Upon testing, Jim reported that the issue was resolved by this action.
Calibration lines that are continuously injected in the interferometer are used to estimate time varying factors of calibration model which are in turn are used to correct h(t) in GDS pipeline. Since the calibration lines are of finite height, whenever there are strong glitches in the interferometer data the estimated time varying factors tend to be corrupted. To avoid these glitchy times, a threshold is used on the coherence based uncertainties at calibration line frequencies (using coherence between injected signal and DARM error).

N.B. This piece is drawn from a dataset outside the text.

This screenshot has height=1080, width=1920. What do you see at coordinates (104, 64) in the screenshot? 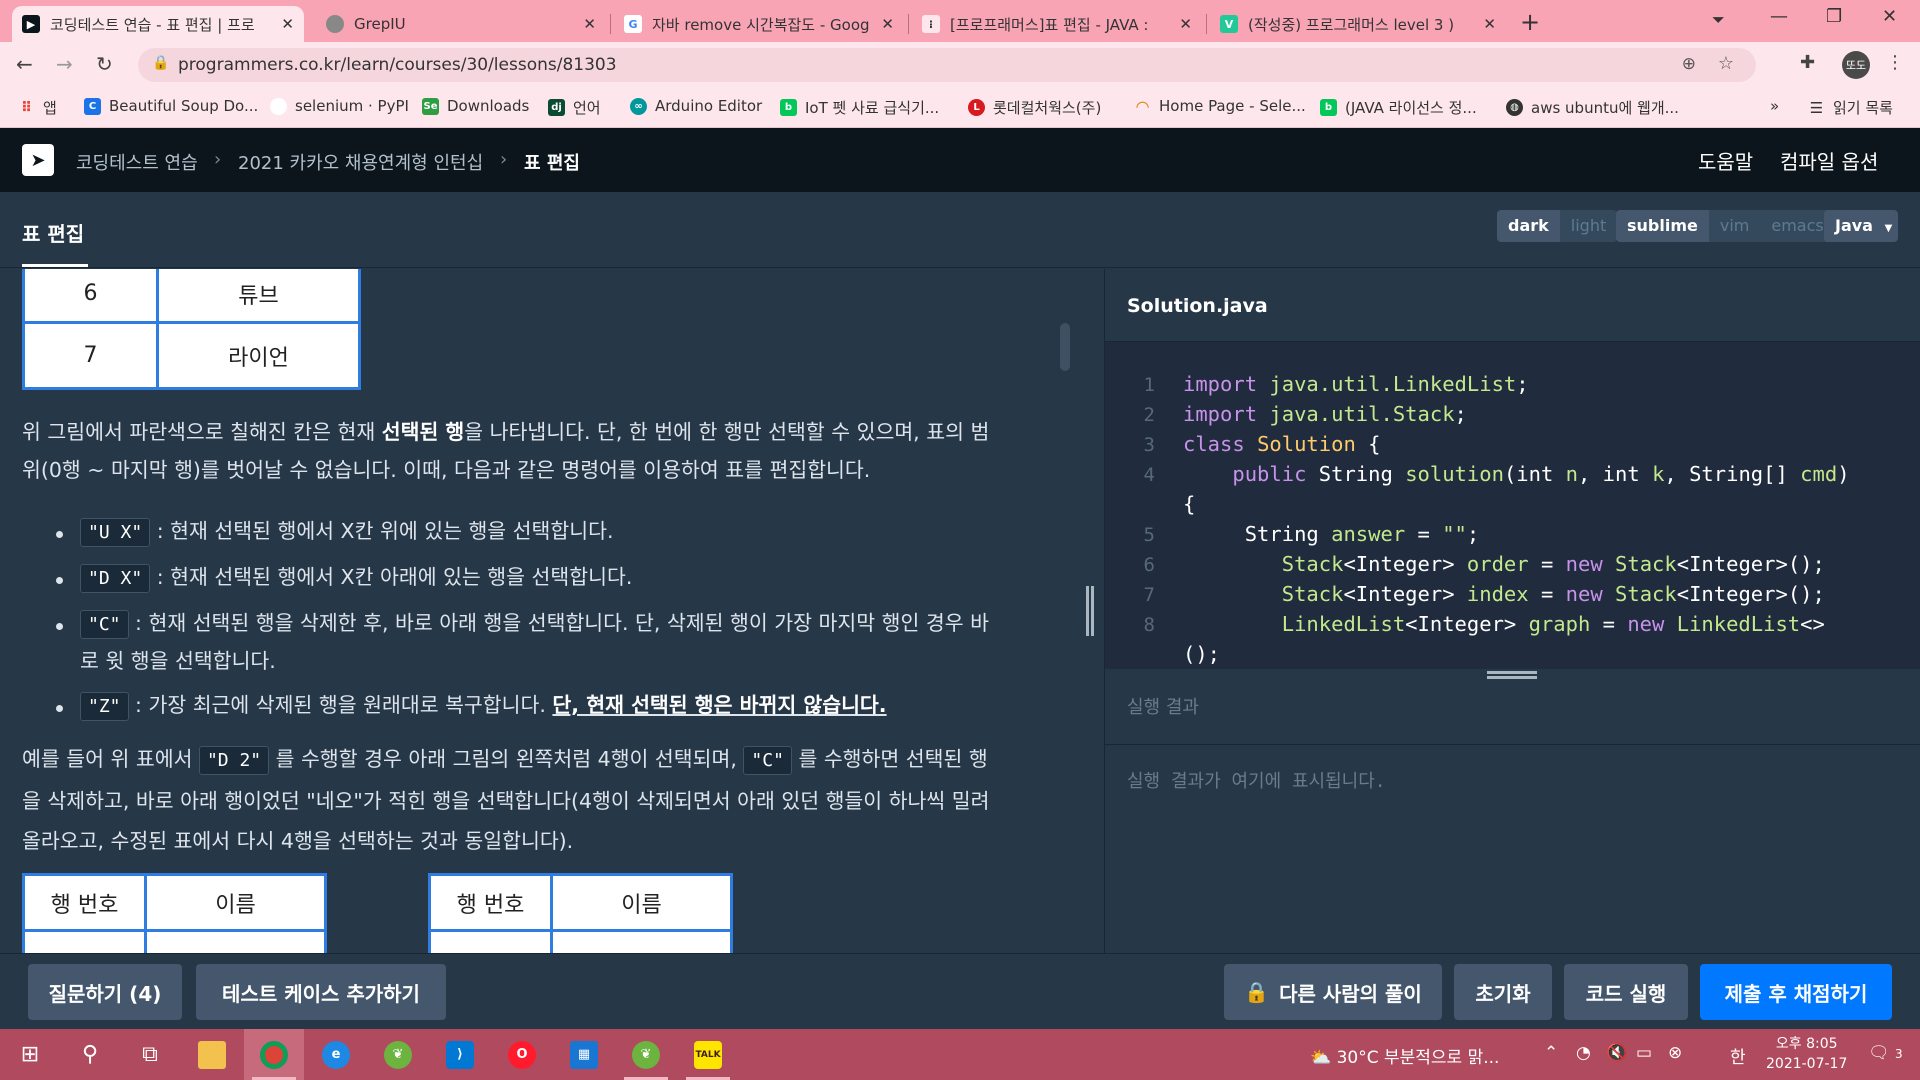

For C00 and C01, at LHO we used a maximum threshold of 0.4 %. The attached plot show the distribution of estimated uncertainties at various calibration lines during all of O2 (only observation intent times were used). We see that 0.4% is a little bit low, especially for PCal line 2 (331.9 Hz). From the plot, it seems any value above ~0.6%, outside the peaks of the distributions, will work fine. But we also don't want to go too large otherwise it would defeat the purpose avoiding glitchy times. At LLO we use a threshold of 2%. Since 2% satisfy our requirement of > 0.6% and also makes the thresholds between the two sites consistent, we could use 2% threshold for LHO also (for C02).

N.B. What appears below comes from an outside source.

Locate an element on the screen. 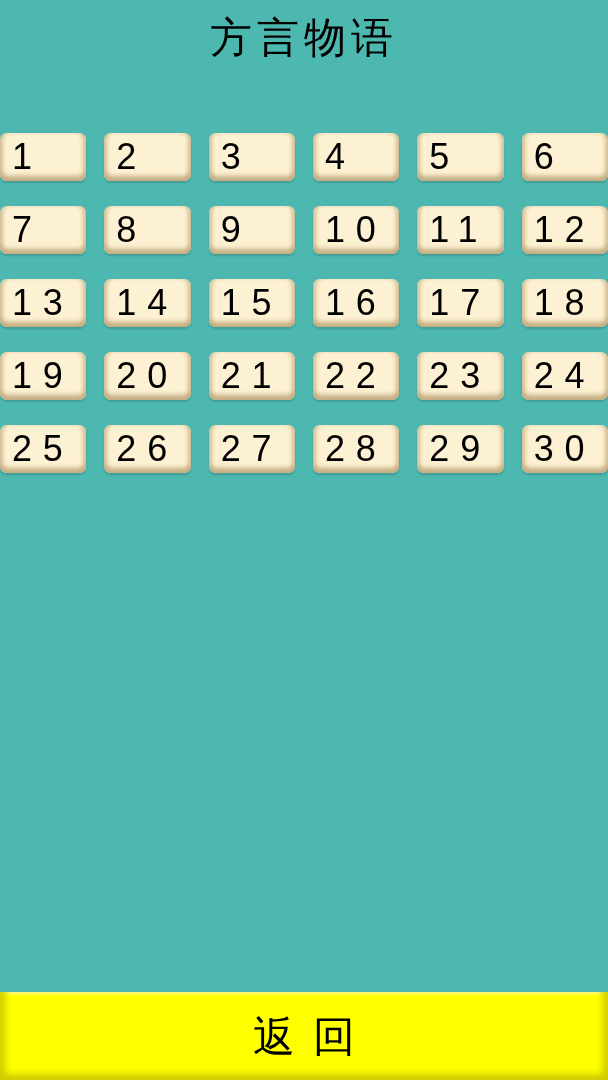  level-button: 7 is located at coordinates (44, 230).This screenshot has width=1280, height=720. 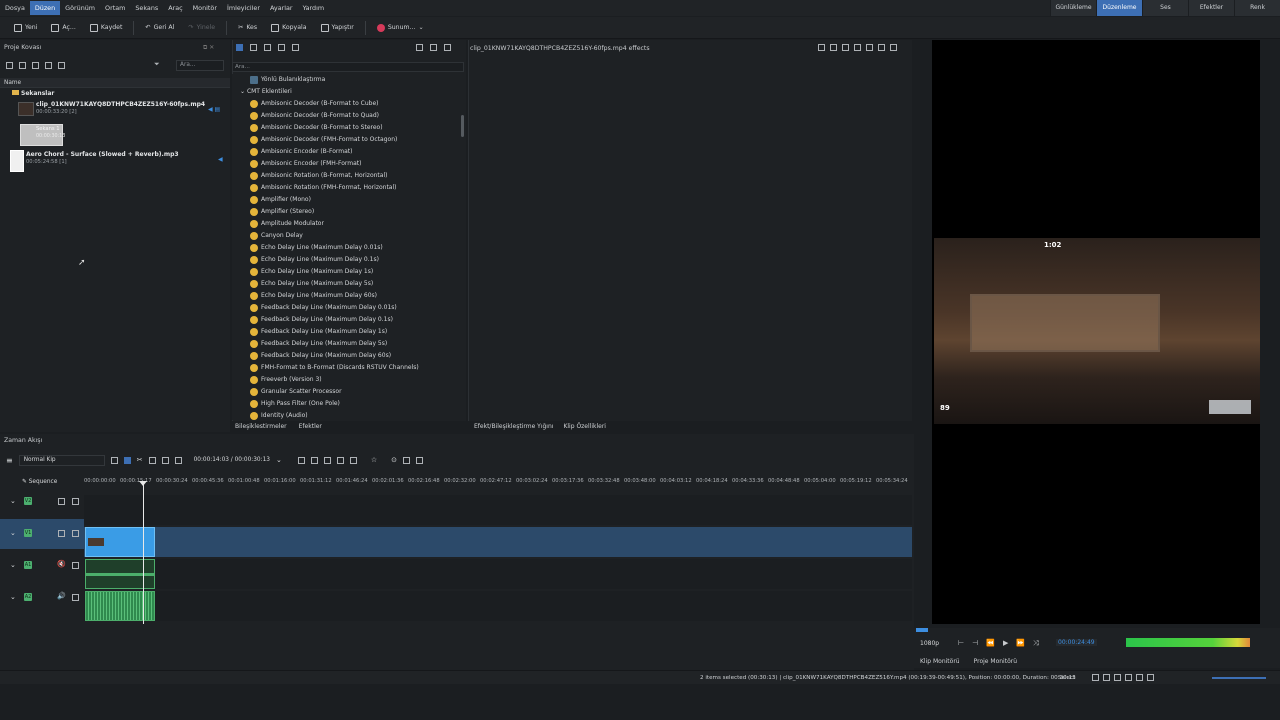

Was able to get ITMY tfs this morning. The stage 2 resonances are not super clean, but I'm think that's just because we are in air. Otherwise, looks okay.
The LVEA has been to transitioned to Laser HAZARD by Peter King.
Got the ClassA blanks installed and torqued down to 140" lbs. I can still see copper so they are not metal to metal yet. I was getting gun shy on the bolts and these will be replaced with the actual fiber feedthrus before a potential leak might be found or maybe even matters.
Trying to get close out tfs on BSC 2 and it appears the Corner 3 actuators are all swapped around. The H3 to H3 l4c/gs13 tfs for both stages look bad, but the H3 to V3 l4c/gs13 tfs look okay. I looked at the cables out of the coil drivers and the order of the labeling is the same for all 3 drivers, so I would guess that some work was done on the outside of the chamber and the cables weren't hooked back up correctly. First attached plot is the St2 tfs (with the cross-over tfs for corner 3), second shows the St2 corner 3 tfs, H3 to H3/V3 gs13s, V3 to H3/V3 tfs. The better looking tfs are H3 to V3 and V3 to H3, the crappy looking ones are H3 to H3 and V3 to V3. The St1 tfs are similarly confused, see third plot.
Checked the cables at the Chamber feedthrus--All are consistent Chassis/Cable Name: C2 F2 F1 C1 maps to label at feedthru: St1 V St2 V St2 H St1 H. Same for all three corners. The only thing at Corner3 is the strain relief zip tie is gone but that could have been for some time. I pulled each cable from the feedthru, noticed nothing to report and resecured.
Ed pulled the BSC2 corner 3 coil driver this morning and found that some cables inside were swapped left to right. He's fixed that and re-installed the coil drive. Corner3 tfs look good now. BSC2 is good to go.